There is no denying that caring for a newborn can be extremely exhausting. It can be challenging trying to figure out how to manage getting enough sleep, especially the first few weeks after bringing your newborn home. Between the numerous feedings, baby care, sleep deprivation, and monitoring your postpartum health, you may be wondering how you are going to survive the postpartum fatigue! You're not alone in this fourth-trimester struggle.
Even though it is common for the focus to be on the new baby, we're trying to help raise awareness that there should be a focus on women's health issues too, especially during the first six weeks of postpartum. It's important for new mothers to take care of themselves, too! There are many tips that can help you kick exhaustion to the curb.
1. Let Family and Friends Help
Many moms try to do it all and want to be “Super Mom." You may be less than thrilled to have your mother-in-law, for example, staying with you for several weeks, but accept the help that is offered because it will make a huge difference. Any extra help will allow you to sneak in power naps and get the rest you will need.
2. Nap as Much as Possible
We're guessing you've heard the saying "sleep when the baby sleeps" one too many times, but as unrealistic as it may seem, getting sleep (whenever you can get it) will be the best form of self-care and have a noticeable impact on your well-being when you're battling postpartum sleep deprivation. Newborns sleep around 16 hours a day for about 3 to 4 hours at a time. Understandably, you may want to use those chunks of time for other things that need to be done, but the more naps you're able to squeeze in, the better you'll feel.
3. Eat Well, Stay Hydrated, and Exercise
- If you are not eating well, your body will not be receiving the vitamins it needs and your energy will suffer. We love this online tool from the US Department of Agriculture that suggests healthy meal plans based on your unique breastfeeding needs.
- Keep yourself hydrated. It is especially important that you are eating well and remain properly hydrated if you are nursing.
- You will also have more energy if you are able to do some form of exercise.
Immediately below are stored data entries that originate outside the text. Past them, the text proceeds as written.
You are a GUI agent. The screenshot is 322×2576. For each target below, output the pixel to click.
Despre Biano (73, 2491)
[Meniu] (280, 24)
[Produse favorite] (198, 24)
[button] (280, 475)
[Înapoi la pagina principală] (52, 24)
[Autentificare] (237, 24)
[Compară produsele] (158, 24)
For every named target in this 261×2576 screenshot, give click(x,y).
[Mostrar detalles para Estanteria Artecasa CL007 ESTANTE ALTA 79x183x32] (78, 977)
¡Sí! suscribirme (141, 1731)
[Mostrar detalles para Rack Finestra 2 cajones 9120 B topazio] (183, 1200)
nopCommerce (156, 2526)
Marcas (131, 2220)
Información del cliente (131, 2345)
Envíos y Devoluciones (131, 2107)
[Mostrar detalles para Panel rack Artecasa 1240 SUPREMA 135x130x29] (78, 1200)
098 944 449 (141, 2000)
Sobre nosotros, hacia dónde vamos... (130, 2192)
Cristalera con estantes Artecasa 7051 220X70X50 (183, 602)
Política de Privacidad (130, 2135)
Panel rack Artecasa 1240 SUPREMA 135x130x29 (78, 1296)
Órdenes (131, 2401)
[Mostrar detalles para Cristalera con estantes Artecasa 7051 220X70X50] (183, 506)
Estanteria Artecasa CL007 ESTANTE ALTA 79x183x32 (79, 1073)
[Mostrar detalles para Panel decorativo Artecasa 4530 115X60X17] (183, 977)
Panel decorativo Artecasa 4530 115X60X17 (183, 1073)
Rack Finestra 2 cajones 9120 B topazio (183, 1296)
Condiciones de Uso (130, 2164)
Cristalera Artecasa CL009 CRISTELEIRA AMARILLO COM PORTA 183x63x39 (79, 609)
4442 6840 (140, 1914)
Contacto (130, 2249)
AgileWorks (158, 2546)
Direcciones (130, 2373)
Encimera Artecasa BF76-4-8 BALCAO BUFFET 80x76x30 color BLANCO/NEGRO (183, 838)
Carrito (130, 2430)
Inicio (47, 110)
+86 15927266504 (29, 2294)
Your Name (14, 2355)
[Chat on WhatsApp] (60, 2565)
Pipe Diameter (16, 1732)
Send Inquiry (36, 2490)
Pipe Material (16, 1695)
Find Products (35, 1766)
Take it easy, especially as you're recovering from giving birth, but as you're feeling up for it, going on walks can boost your energy levels.
4. Monitor Your Mental Health
During the first few months postpartum, it's normal to experience tiredness, a dip in energy levels, and other fatigue symptoms, especially when your baby's sleep patterns aren't established and they want to breastfeed throughout the night, however, keep an eye out to make sure you're not experiencing depressive symptoms. Postpartum depression (PPD) is one of the most common health problems for postpartum women. If you think you may be experiencing PPD, please reach out to your healthcare provider. The postpartum period is hard enough on its own, but help is available.
5. Let Someone Else Feed the Baby
If you pump breast milk ahead of time, someone else can feed your little one while you get some rest. To check your eligibility for a free breast pump, fill out our Qualify Through Insurance Form today and let us take care of the rest! Once you have submitted your insurance information, one of our Specialists will verify your insurance and will let you know what your free and upgrade breast pump options are. You're eligible to apply at any point during pregnancy and your first year postpartum.
6. Hire Assistance If You Can
These options may not be feasible for everyone, but if they are an option for you, they can help reduce your maternal fatigue. You may feel like you need to be on top of everything – but this is a difficult time, and try to remember to cut yourself some slack! While you're recovering, especially in the first few weeks, you may want to consider having groceries or meals delivered to your house.
- If housework piles up (and perhaps your partner/family members aren't keeping up with everything the way you'd like), you can either hire a cleaning service until you're more adjusted or, take a deep breath and remember in the long run, it doesn't really matter. All that matters right now is taking care of your baby and your mental and physical health.
- Did you know in addition to offering a mom postpartum and breastfeeding support, a Postpartum Doula can help with errands, light housework, and taking care of other family members’ needs?
- Probably the least applicable but one of the most helpful resources we've heard of: hire a night nurse. How much this costs depends on your location and their experience, and ranges from $25/hour to $75/hour. If this is an option for you – get that sleep, mama! And then please buy our coffee when you see us in line, struggling to hold our eyelids open.
And remember, this new mom exhaustion won’t last forever. You’re doing your best, and that’s more than enough!
Information provided in blogs should not be used as a substitute for medical care or consultation.